So I have pretty gnarly anxiety. I’ve done a bunch of research on it, but it’s still hard to wrap my head around it. I’ve read about how people with PTSD have an enlarged hippocampus (I always picture a school filled with Hippos, lol) which is responsible for triggering our “Fight or Flight” response. If I had to guess, I’d say my hippocampus is more like a hippo-metropolitan area. It just comes out of nowhere sometimes. One minute I’ll be fine, then something stupid will happen and boom, anxiety through the roof.

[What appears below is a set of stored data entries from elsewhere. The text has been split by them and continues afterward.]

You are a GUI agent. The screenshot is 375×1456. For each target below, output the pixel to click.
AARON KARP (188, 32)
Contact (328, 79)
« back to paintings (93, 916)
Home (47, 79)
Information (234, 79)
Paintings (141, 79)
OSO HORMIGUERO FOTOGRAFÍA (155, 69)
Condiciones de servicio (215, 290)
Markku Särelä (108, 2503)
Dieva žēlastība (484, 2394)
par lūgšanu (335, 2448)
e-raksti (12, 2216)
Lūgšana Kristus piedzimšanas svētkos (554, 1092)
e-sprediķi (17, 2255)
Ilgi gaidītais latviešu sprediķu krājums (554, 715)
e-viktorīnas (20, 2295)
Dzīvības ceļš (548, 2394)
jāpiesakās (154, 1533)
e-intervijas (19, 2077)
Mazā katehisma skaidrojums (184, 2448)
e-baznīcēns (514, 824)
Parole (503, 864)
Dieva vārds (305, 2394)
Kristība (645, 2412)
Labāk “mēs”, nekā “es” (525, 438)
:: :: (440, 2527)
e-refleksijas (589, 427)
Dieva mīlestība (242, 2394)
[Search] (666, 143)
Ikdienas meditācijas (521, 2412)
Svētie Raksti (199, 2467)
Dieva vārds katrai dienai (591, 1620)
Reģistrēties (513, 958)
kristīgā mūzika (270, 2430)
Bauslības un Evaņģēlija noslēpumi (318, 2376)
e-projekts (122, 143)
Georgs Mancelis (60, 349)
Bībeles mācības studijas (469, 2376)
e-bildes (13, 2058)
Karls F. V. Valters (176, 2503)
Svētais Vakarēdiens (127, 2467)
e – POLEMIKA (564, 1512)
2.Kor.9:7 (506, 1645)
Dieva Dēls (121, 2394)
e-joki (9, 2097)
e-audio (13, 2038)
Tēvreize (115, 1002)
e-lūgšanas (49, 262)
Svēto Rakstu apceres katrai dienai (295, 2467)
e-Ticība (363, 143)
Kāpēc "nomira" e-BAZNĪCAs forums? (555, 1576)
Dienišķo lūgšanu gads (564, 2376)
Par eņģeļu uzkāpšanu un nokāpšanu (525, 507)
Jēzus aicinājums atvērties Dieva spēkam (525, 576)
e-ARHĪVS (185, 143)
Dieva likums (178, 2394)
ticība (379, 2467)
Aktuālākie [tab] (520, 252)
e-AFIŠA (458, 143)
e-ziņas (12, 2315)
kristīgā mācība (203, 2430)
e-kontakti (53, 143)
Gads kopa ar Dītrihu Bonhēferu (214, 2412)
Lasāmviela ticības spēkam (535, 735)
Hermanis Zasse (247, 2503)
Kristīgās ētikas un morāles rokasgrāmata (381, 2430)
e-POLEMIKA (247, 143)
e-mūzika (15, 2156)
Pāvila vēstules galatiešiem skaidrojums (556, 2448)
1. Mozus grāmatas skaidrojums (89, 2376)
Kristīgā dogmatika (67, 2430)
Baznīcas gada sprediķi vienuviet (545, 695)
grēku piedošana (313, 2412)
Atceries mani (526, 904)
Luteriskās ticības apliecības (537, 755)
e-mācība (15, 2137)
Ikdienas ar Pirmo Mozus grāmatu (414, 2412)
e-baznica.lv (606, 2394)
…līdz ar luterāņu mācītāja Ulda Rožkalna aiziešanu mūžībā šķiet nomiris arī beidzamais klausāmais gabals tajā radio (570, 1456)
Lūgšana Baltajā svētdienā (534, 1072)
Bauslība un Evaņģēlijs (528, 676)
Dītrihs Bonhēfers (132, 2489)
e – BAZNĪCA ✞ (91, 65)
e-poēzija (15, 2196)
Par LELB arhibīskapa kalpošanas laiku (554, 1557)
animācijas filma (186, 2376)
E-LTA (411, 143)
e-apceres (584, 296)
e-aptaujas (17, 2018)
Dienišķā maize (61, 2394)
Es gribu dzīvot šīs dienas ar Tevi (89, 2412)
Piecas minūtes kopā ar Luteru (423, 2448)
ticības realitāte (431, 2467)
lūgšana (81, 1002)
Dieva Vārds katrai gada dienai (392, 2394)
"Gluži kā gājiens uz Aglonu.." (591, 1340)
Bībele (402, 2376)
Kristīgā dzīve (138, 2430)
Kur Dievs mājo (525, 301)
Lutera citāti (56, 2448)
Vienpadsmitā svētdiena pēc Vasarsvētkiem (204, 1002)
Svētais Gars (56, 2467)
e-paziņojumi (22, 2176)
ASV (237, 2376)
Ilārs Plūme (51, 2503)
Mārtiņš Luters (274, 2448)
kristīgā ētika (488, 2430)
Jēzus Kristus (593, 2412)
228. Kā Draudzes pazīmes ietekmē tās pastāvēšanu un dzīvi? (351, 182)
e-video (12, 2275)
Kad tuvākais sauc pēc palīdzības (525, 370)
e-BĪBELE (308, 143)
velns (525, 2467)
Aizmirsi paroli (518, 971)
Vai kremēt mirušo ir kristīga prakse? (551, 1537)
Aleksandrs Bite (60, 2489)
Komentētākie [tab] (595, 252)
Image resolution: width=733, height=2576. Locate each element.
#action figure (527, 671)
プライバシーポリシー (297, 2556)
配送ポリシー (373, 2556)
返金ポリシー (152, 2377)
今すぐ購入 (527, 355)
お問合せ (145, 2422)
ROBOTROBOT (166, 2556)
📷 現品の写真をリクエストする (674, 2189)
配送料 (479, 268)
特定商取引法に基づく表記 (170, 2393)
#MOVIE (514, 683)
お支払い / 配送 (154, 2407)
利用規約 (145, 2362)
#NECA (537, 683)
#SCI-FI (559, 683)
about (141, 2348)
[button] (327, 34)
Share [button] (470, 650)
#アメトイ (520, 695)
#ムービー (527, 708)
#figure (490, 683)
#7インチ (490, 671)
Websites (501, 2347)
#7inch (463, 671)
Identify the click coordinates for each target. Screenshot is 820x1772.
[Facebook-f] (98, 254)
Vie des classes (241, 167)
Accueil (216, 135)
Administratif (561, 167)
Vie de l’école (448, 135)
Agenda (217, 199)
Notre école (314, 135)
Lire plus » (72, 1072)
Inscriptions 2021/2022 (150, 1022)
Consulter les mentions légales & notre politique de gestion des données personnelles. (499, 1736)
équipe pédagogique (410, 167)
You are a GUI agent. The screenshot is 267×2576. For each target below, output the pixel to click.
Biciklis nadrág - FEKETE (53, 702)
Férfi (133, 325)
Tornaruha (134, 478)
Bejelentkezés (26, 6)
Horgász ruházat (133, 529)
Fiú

My “Fight or Flight” (we’ll call it FoF) response has evolved over the years. Growing up, it usually defaulted to Flight. Constantly scared. It got better and more manageable throughout my teens. I finally felt like I had it figured out. Then when I was 19 I got robbed delivering pizza. Long story short, I got jumped and ended up with a skull fracture and some other scrapes and bruises. It could have been a lot worse, but it really screwed with me. I wouldn’t go out at night alone. I became a recluse for a good 6 months or so because the world had become a terrifying place. Then I got mad. Words can’t begin to encompass the rage I felt. I was so pissed off that these guys beat the hell out of me and stole six months of my life from me. It wasn’t provoked, I wasn’t in a bad part of town or anything. It just happened out of nowhere.
So now when my FoF is triggered, it defaults to Fight. I do everything I can to avoid confrontation, but the FoF still rears its ugly head. Stupid things trigger it some times. Wind is a big one. Lol. If I’m driving down the road and the wind starts blowing the car around I lose my shit. It’s ridiculous, but it just feels like this invisible force is poking me with a stick. Drives me crazy. I think it’s the result of feeling helpless. I mean, you can’t stop wind from happening. It’s just there and no one can do anything about it.
However, there’s another side of it. So I live in the southeast about 20 miles inland. Hurricane season started a couple of days ago and I am hyped! It’s crazy I know, but hear me out. We’ve had a few close calls the past couple of years. I never felt more alive. When a hurricane approaches, I have ONE job. It’s my responsibility to make sure my family is prepared and stays safe. You’d think my anxiety would go into overdrive, and it absolutely does. It’s GOOD anxiety though, if such a thing exists. I feel like a damn superhero. All of my other responsibilities just vanish. Everything else becomes secondary because HURRICANE. It’s such a liberating experience.
That being said, it sure would be nice if I could find a way to take my day to day anxiety and make it feel like my supercharged hurricane anxiety. Anyone else have any idea what I’m talking about?